Content starts

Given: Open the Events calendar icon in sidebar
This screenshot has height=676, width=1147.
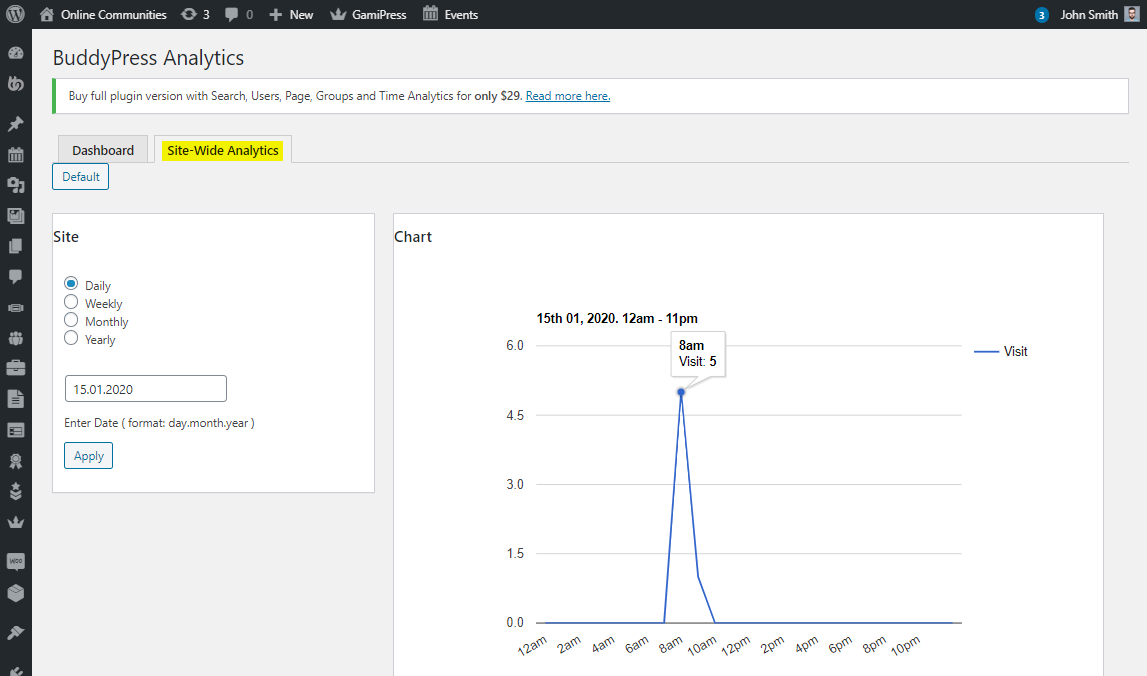Looking at the screenshot, I should point(15,155).
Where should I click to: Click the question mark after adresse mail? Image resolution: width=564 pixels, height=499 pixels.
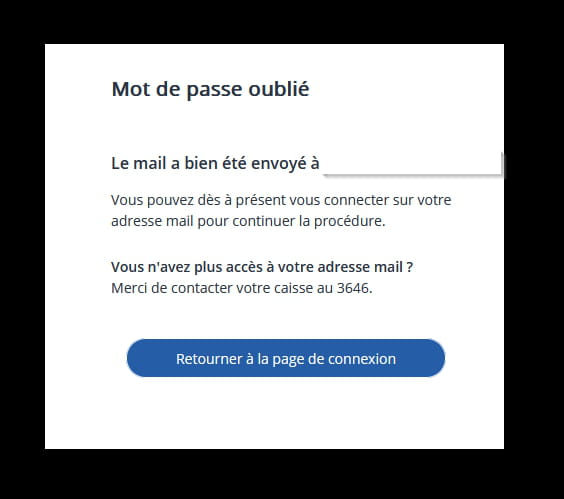coord(409,267)
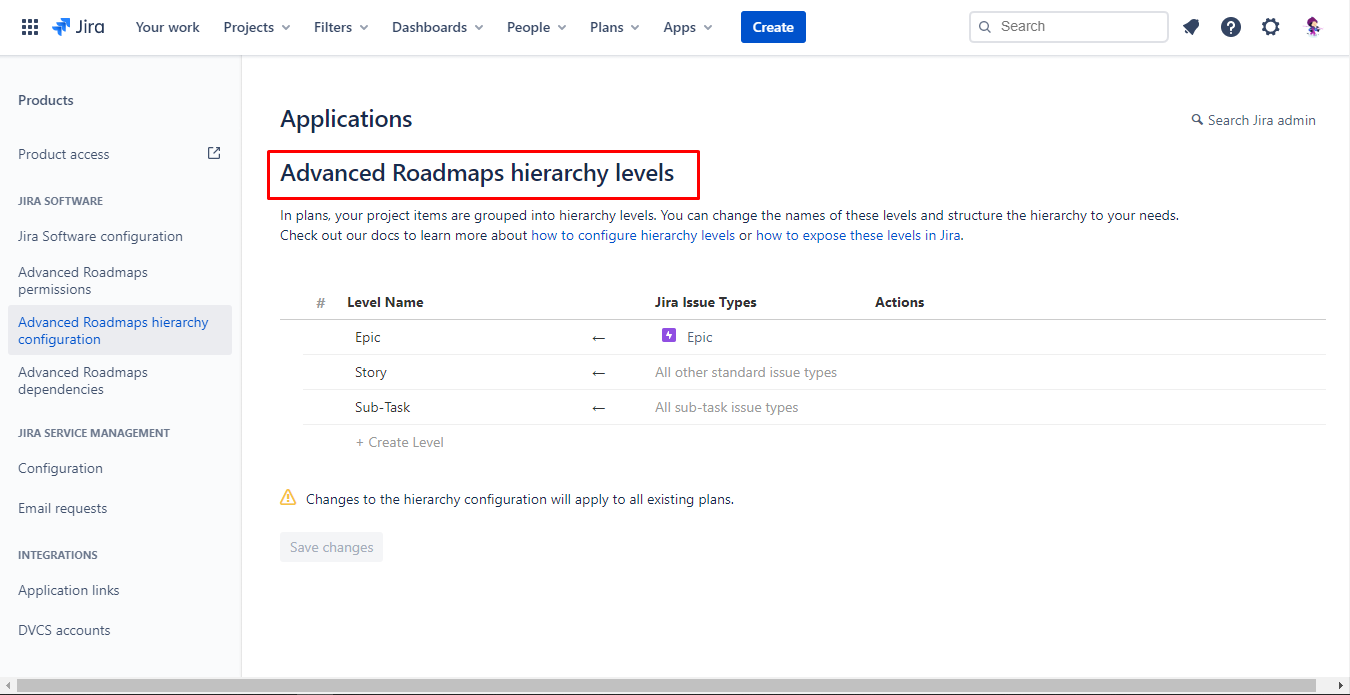
Task: Click inside the Search input field
Action: [x=1068, y=26]
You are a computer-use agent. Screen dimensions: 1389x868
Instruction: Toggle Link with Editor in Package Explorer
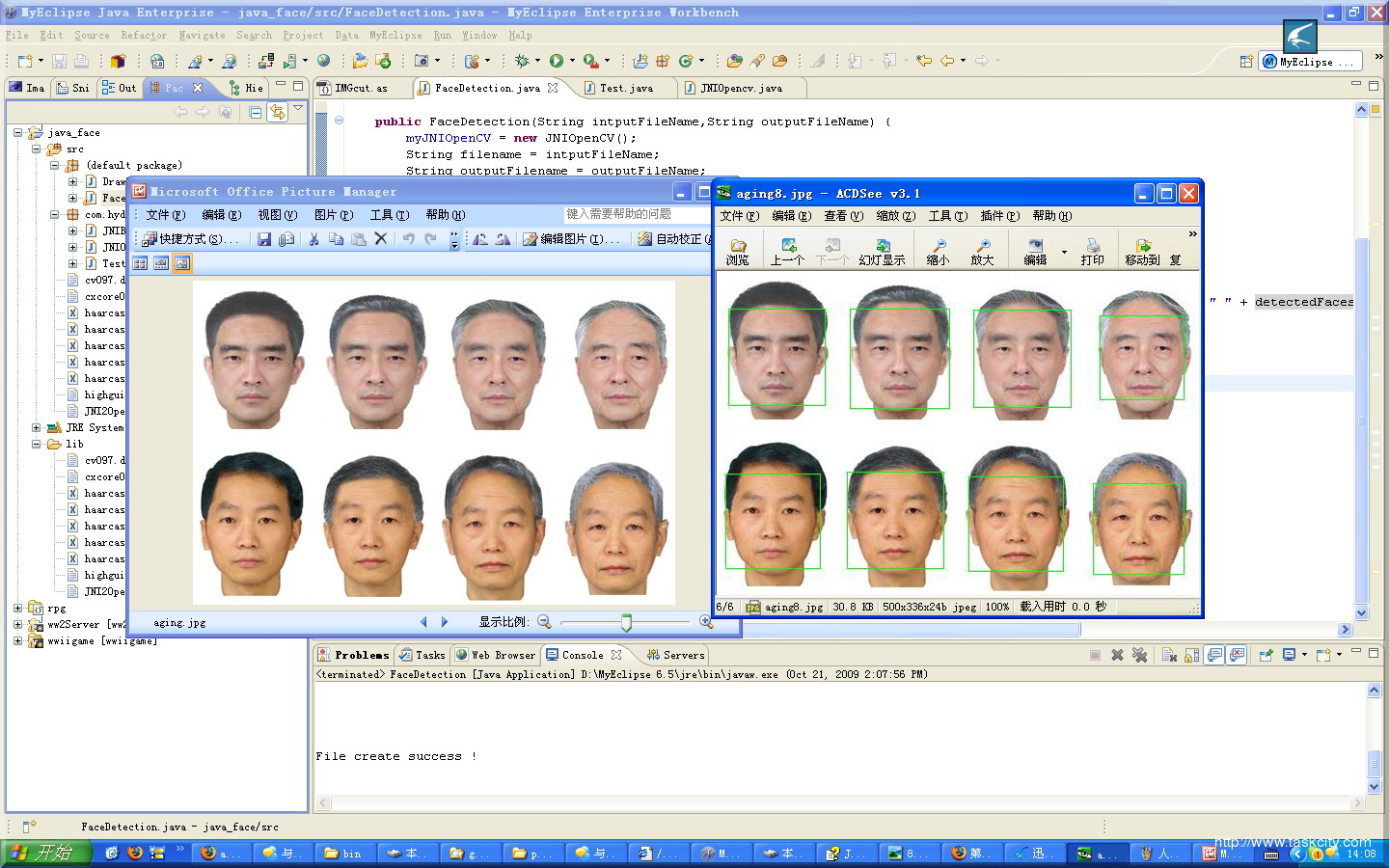(x=277, y=112)
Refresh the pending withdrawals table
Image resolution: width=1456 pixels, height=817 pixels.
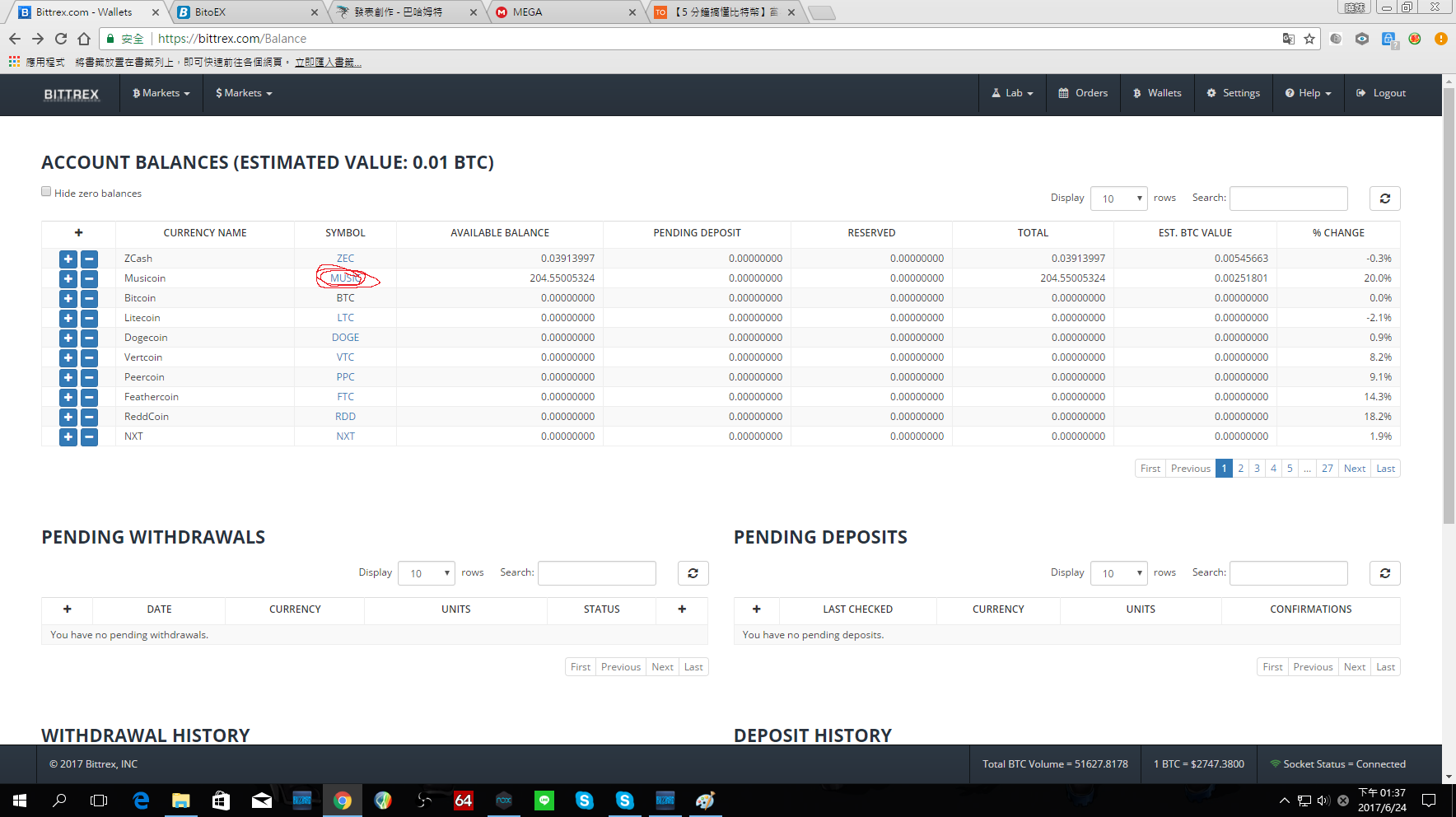click(693, 573)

Content ends

**TASK BRIEF**
The entries above are to be repeated in full, except for their pictures.

**RESPONSE TO THE EXERCISE**
Given: Open the Events calendar icon in sidebar
This screenshot has height=676, width=1147.
Looking at the screenshot, I should point(15,155).
Where should I click to: Click the question mark after adresse mail? Image resolution: width=564 pixels, height=499 pixels.
coord(409,267)
Task: Click inside the Search input field
Action: [x=1068, y=26]
You are a computer-use agent. Screen dimensions: 1389x868
Instruction: Toggle Link with Editor in Package Explorer
(x=277, y=112)
Refresh the pending withdrawals table
Image resolution: width=1456 pixels, height=817 pixels.
click(693, 573)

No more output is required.